#### [What you are asked to do]
Find the line that contains "The image size is (724, 446).". Then set down that line and all the lines after it, to the end of the records, exactly and with nothing added.

Dataset entries Block Start

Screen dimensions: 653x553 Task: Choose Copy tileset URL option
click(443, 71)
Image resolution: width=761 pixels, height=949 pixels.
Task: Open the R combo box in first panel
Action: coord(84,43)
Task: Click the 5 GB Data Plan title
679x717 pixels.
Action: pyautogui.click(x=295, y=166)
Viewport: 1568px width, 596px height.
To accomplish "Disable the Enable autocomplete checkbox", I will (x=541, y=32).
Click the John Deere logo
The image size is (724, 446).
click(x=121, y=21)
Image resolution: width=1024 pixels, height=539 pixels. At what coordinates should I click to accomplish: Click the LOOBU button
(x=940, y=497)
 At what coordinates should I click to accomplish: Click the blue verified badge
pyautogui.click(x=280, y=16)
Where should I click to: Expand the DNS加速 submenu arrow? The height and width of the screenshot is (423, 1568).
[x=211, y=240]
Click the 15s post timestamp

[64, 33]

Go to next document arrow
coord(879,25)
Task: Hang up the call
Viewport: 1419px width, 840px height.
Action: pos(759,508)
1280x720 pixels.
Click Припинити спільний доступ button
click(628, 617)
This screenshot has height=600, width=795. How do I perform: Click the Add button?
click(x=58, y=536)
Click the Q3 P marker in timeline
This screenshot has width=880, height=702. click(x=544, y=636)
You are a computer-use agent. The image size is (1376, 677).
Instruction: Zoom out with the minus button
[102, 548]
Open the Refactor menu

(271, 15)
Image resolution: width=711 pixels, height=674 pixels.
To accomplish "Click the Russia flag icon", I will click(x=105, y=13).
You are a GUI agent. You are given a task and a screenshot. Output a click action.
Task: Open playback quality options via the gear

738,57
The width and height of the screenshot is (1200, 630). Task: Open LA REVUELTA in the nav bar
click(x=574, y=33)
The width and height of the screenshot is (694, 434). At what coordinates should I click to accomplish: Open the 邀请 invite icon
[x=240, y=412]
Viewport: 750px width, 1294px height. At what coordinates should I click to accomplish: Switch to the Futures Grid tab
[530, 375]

Dataset entries Block End

#### [Answer for this exercise]
The image size is (724, 446).
click(x=121, y=21)
Image resolution: width=1024 pixels, height=539 pixels. At what coordinates should I click to accomplish: Click the LOOBU button
(x=940, y=497)
 At what coordinates should I click to accomplish: Click the blue verified badge
pyautogui.click(x=280, y=16)
Where should I click to: Expand the DNS加速 submenu arrow? The height and width of the screenshot is (423, 1568).
[x=211, y=240]
Click the 15s post timestamp

[64, 33]

Go to next document arrow
coord(879,25)
Task: Hang up the call
Viewport: 1419px width, 840px height.
Action: pos(759,508)
1280x720 pixels.
Click Припинити спільний доступ button
click(628, 617)
This screenshot has height=600, width=795. How do I perform: Click the Add button?
click(x=58, y=536)
Click the Q3 P marker in timeline
This screenshot has width=880, height=702. click(x=544, y=636)
You are a computer-use agent. The image size is (1376, 677).
Instruction: Zoom out with the minus button
[102, 548]
Open the Refactor menu

(271, 15)
Image resolution: width=711 pixels, height=674 pixels.
To accomplish "Click the Russia flag icon", I will click(x=105, y=13).
You are a GUI agent. You are given a task and a screenshot. Output a click action.
Task: Open playback quality options via the gear

738,57
The width and height of the screenshot is (1200, 630). Task: Open LA REVUELTA in the nav bar
click(x=574, y=33)
The width and height of the screenshot is (694, 434). At what coordinates should I click to accomplish: Open the 邀请 invite icon
[x=240, y=412]
Viewport: 750px width, 1294px height. At what coordinates should I click to accomplish: Switch to the Futures Grid tab
[530, 375]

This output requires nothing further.